The Indians have received 28.2 WAR from Sizemore during his first 6+ years with the club, the standard years a player gets before free agency. That WAR translates to a $111.8M value on the open market, yet the Indians only paid Sizemore $15.4M over this time, giving the Indians a Surplus Value of $96.4M. Even if Sizemore did not play a single inning for the Indians in 2011 and they paid him $7.5M for nothing this year, he would still be a ridiculous steal of a contract for them.

But what if Sizemore did not have that deal with the Indians and left them after 2010and then developed an injury going into 2011? That new team would be saddled with a player that could be paid nearly $20M/year, based on his career to that point and similar to a Carl Crawford-type of deal, and not playing up to his fullest potential. Then there would be no Surplus Value, as a $20M player needs to produce 4 to 4.5 WAR to justify that salary every year.

Going back to McCutchen, the Sizemore deal is eminently affordable for any team, even one with limited resources like the Pirates. Normally, I advocate signing hitters to a maximum of 5 year deals, but mentioned that 6 years is possible for a franchise cornerstone.
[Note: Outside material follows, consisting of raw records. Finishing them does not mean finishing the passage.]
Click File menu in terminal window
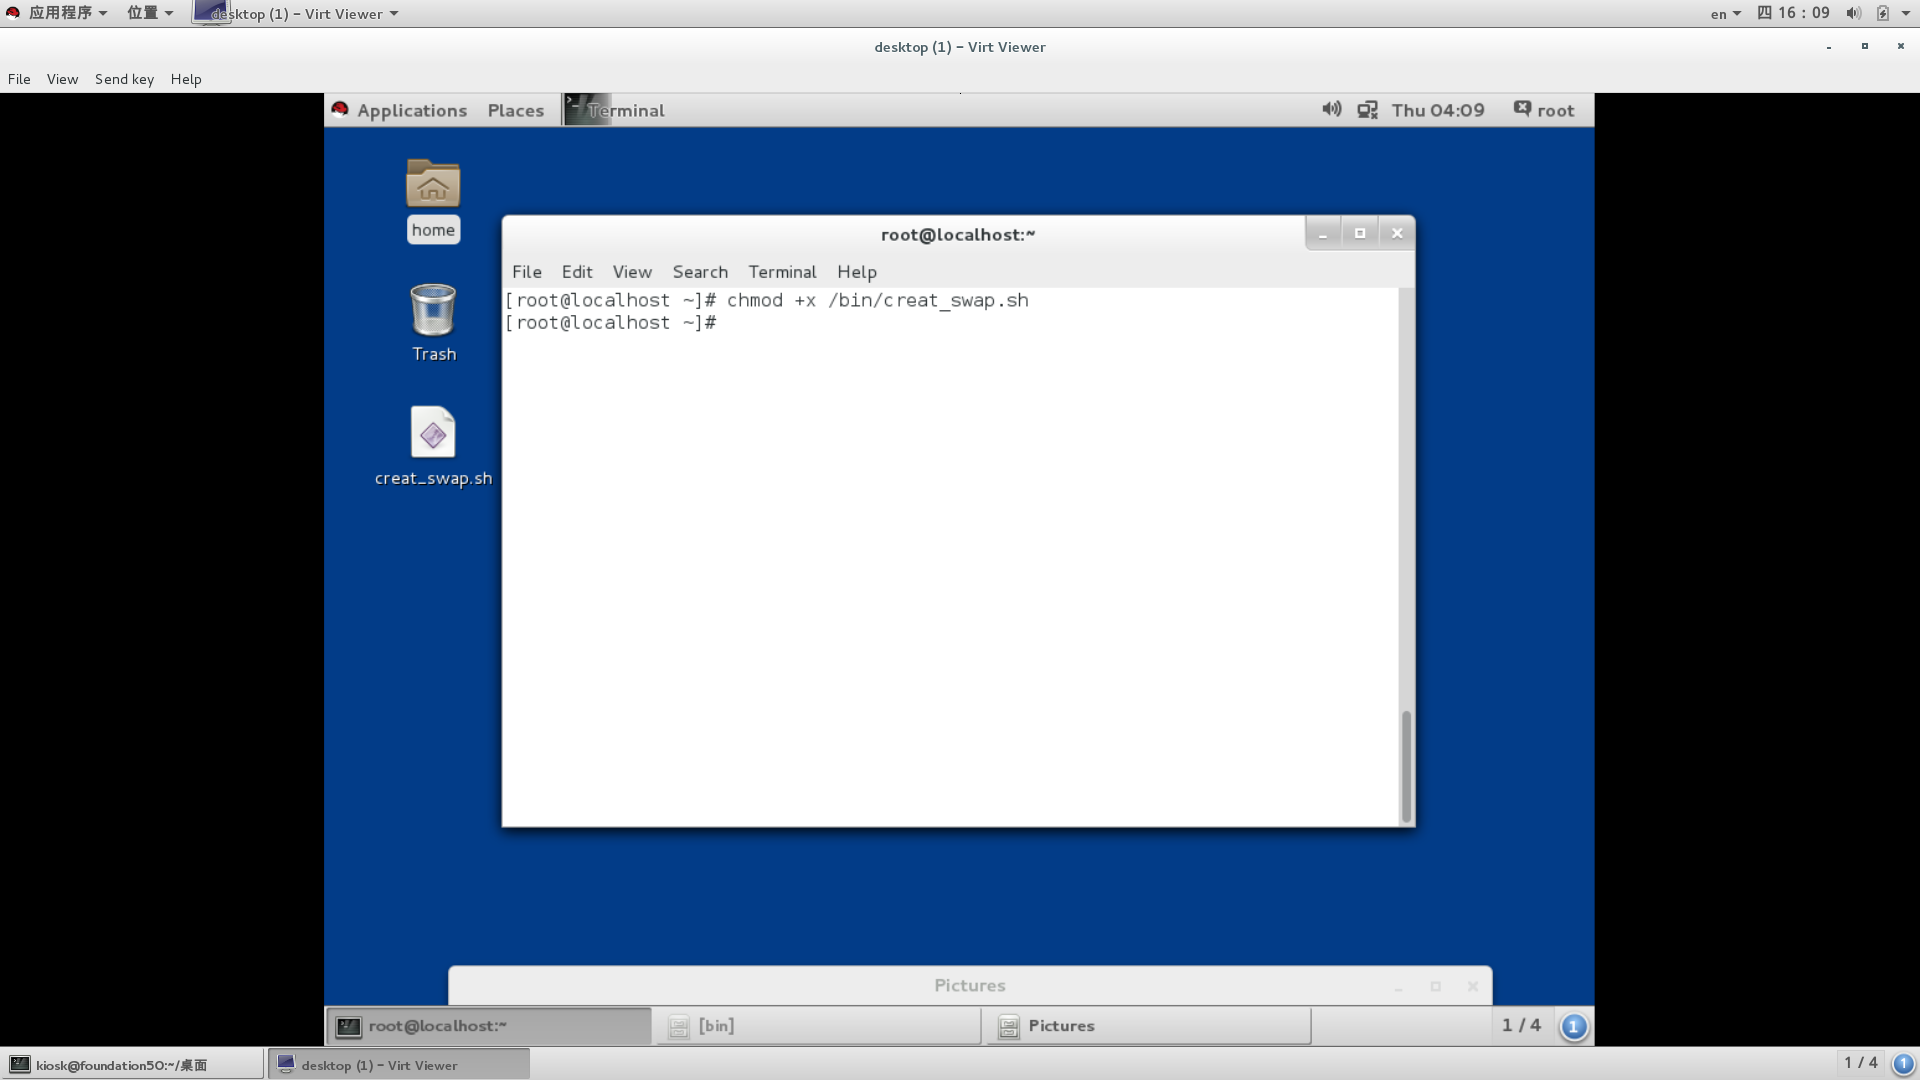This screenshot has width=1920, height=1080. click(525, 270)
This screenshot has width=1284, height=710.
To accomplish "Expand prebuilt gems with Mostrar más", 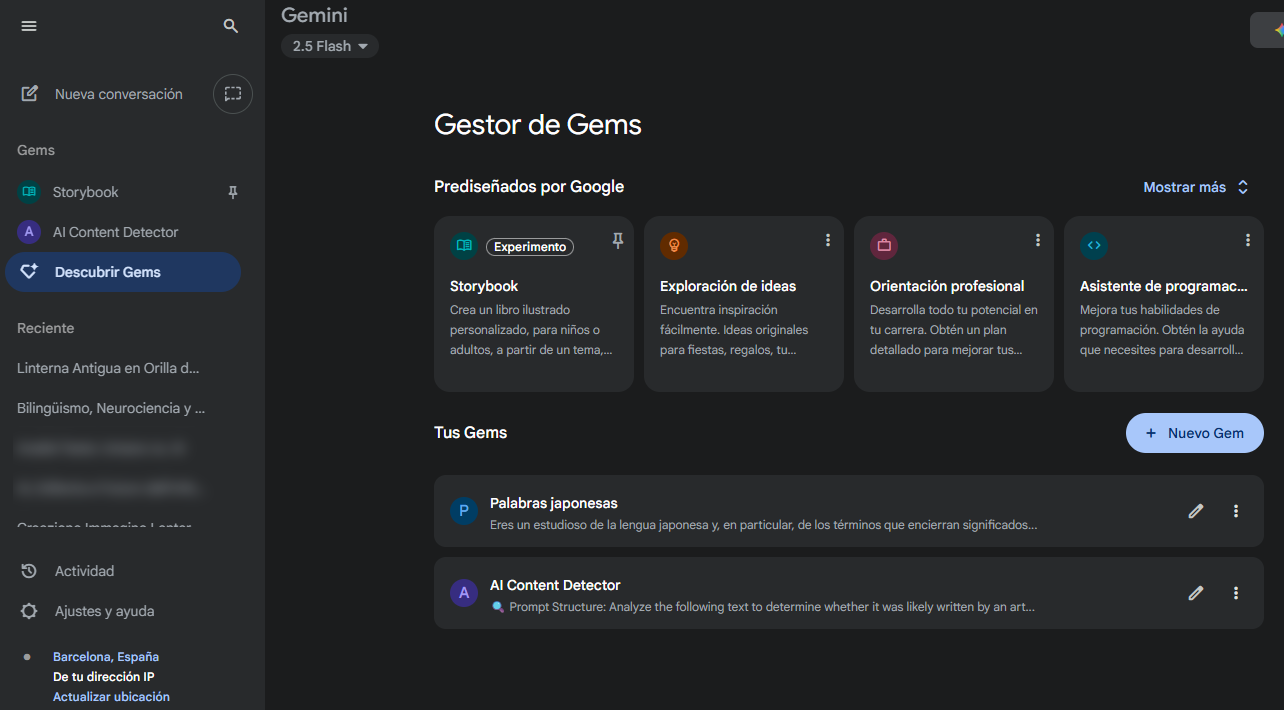I will 1197,187.
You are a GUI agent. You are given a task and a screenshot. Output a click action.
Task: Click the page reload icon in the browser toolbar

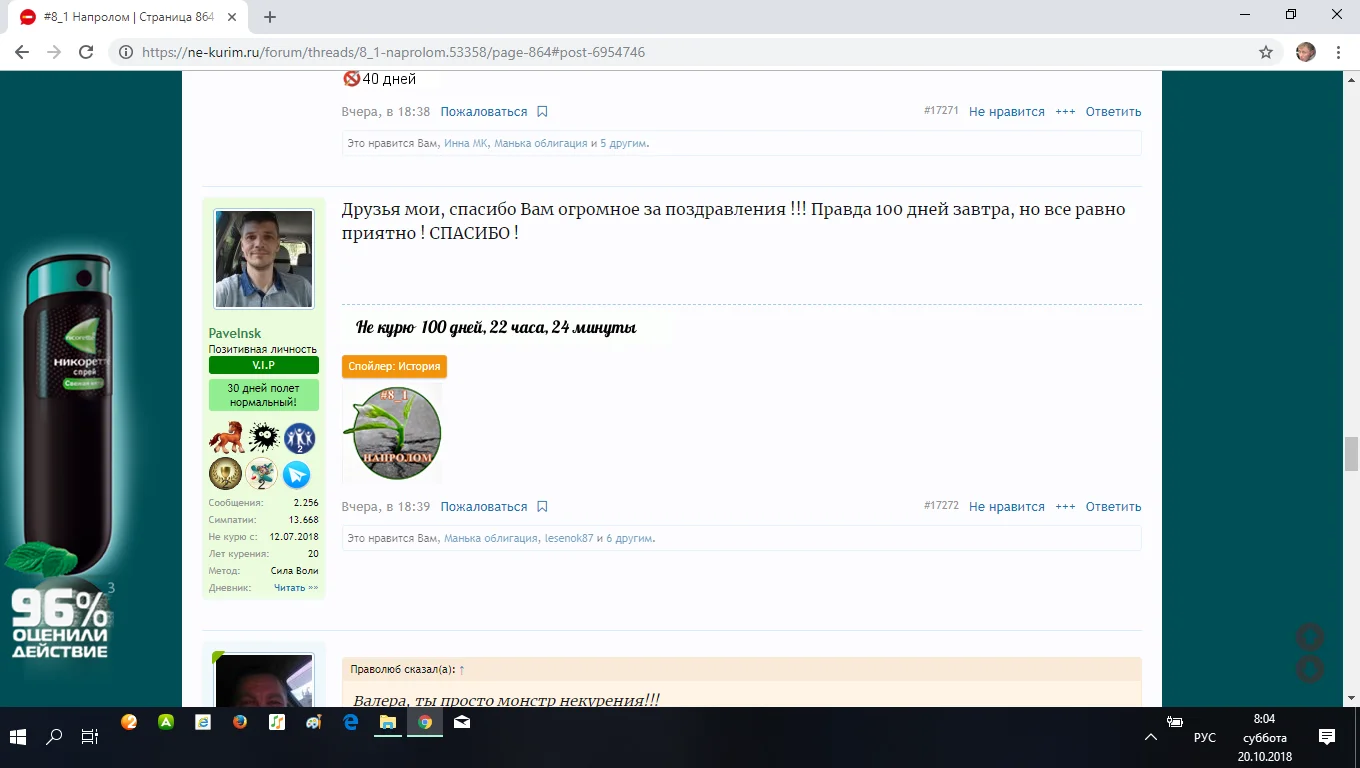[85, 51]
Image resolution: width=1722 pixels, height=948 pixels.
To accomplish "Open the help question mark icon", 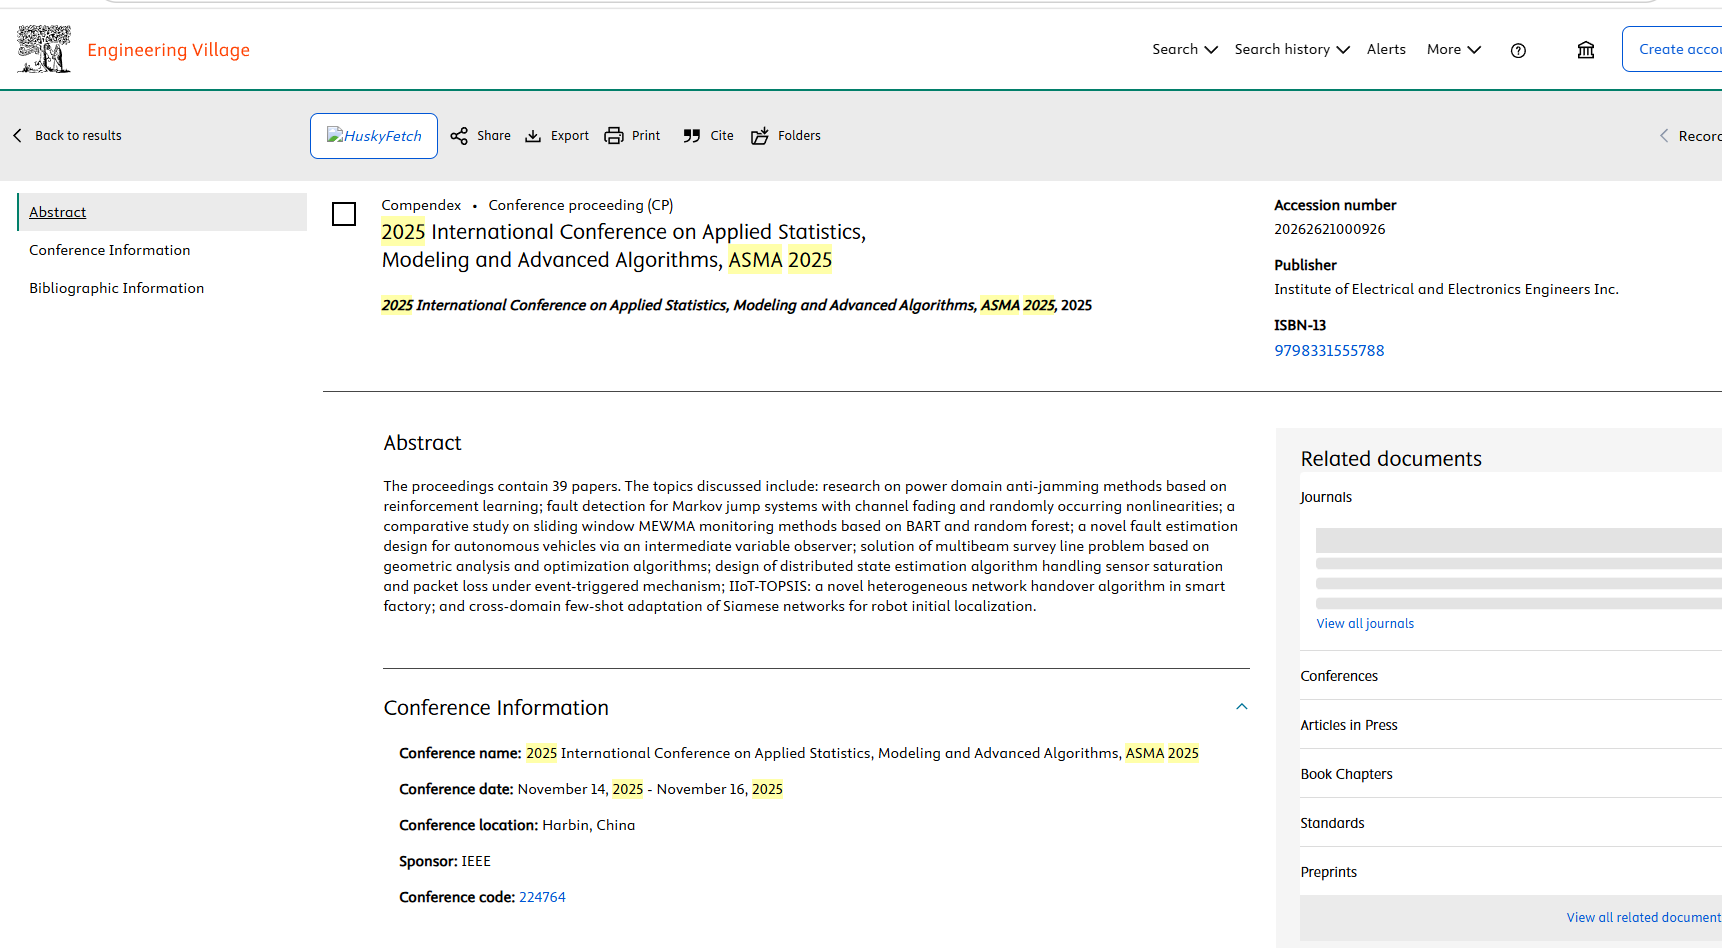I will pos(1518,51).
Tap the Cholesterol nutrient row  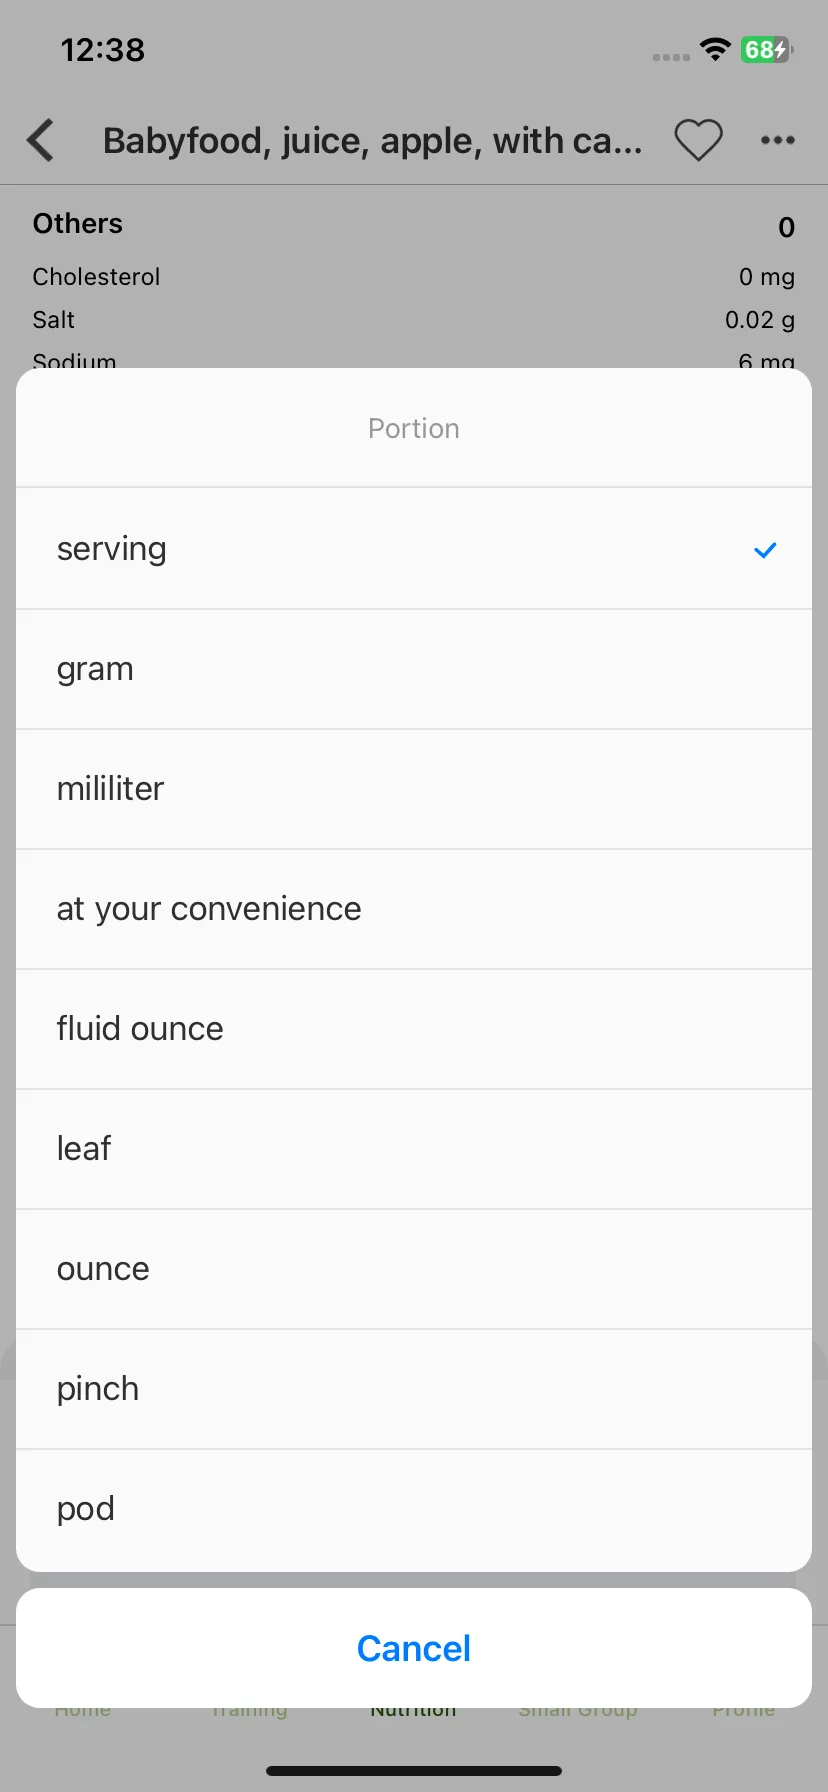point(414,277)
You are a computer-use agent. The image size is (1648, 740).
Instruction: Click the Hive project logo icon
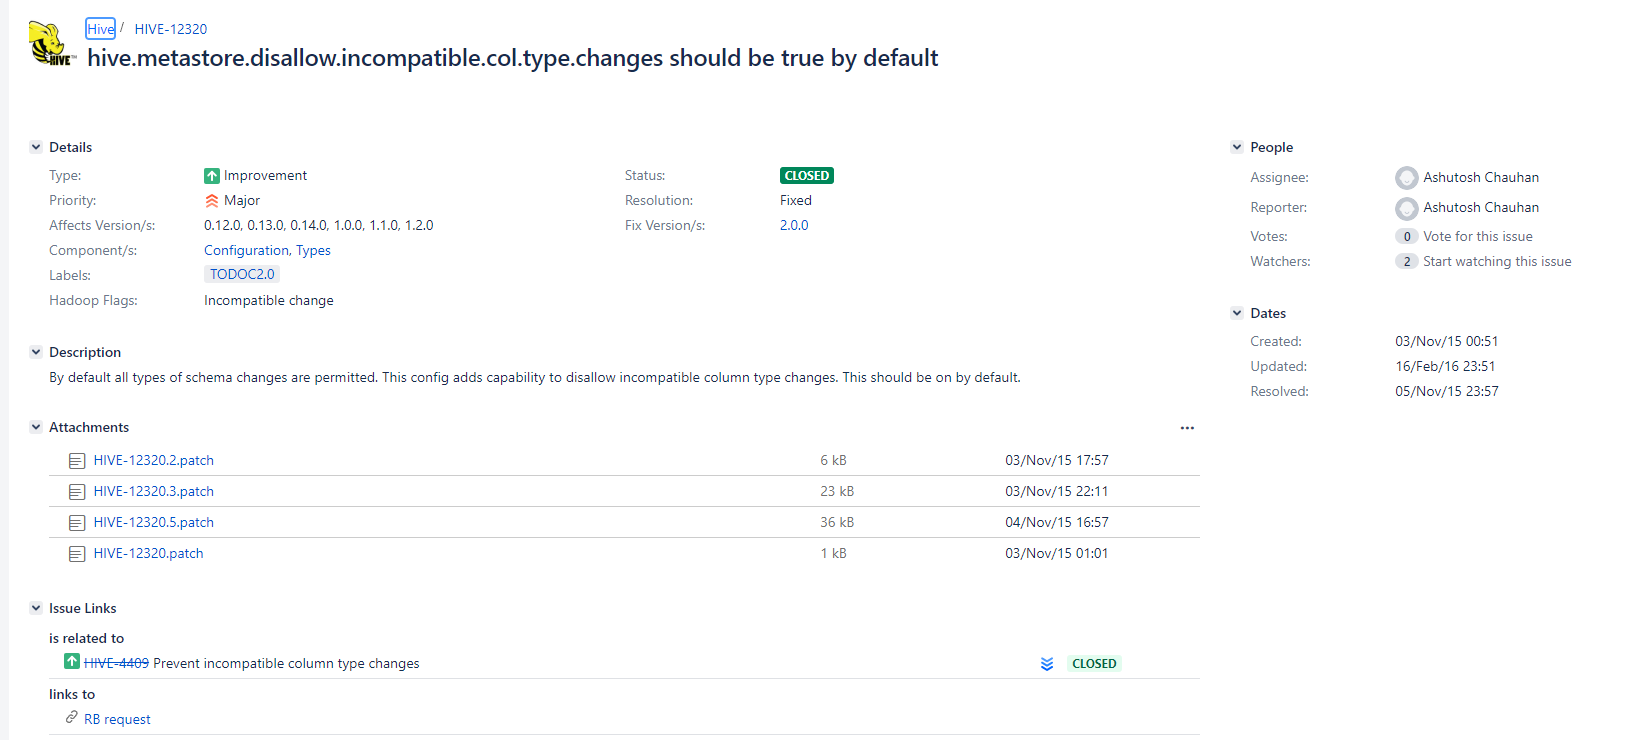pos(52,44)
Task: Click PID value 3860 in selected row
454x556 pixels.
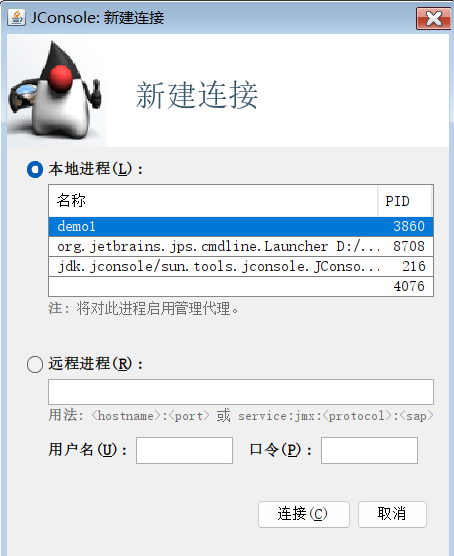Action: click(x=409, y=226)
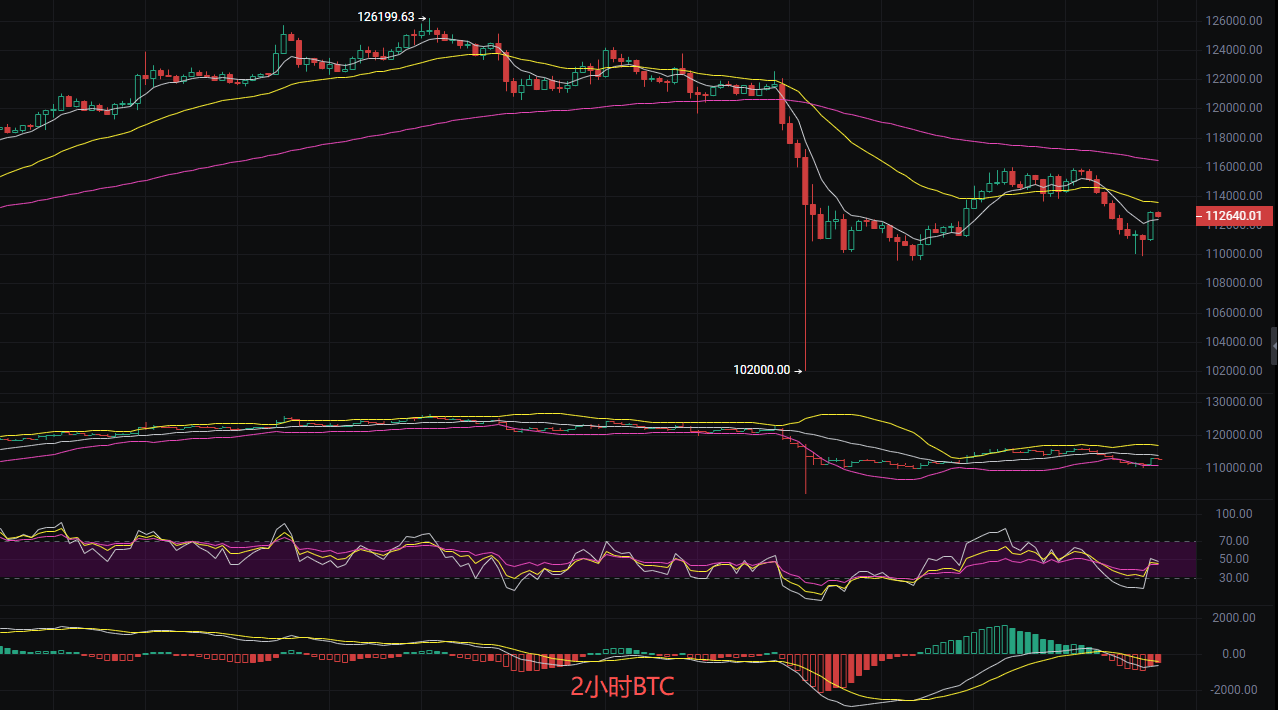
Task: Click the 124000.00 price axis label
Action: tap(1232, 48)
A 6 year deal would buy out the first year of Cutch-22’s free agent years. At that point, I’m wondering if it would be better for the Pirates to release him into the wild and let some other team deal with the possibility of a 30 year old Andrew McCutchen developing knee problems (Jason Bay, Grady Sizemore, Carlos Beltran) or a declining skill set.

In my heart of hearts, I would hate to see McCutchen ever play in any other uniform, but in these wintery economic times that the Pirates have put themselves in, McCutchen may price himself out of our market and his true value to the club. You never want to pay someone in the present for past glories.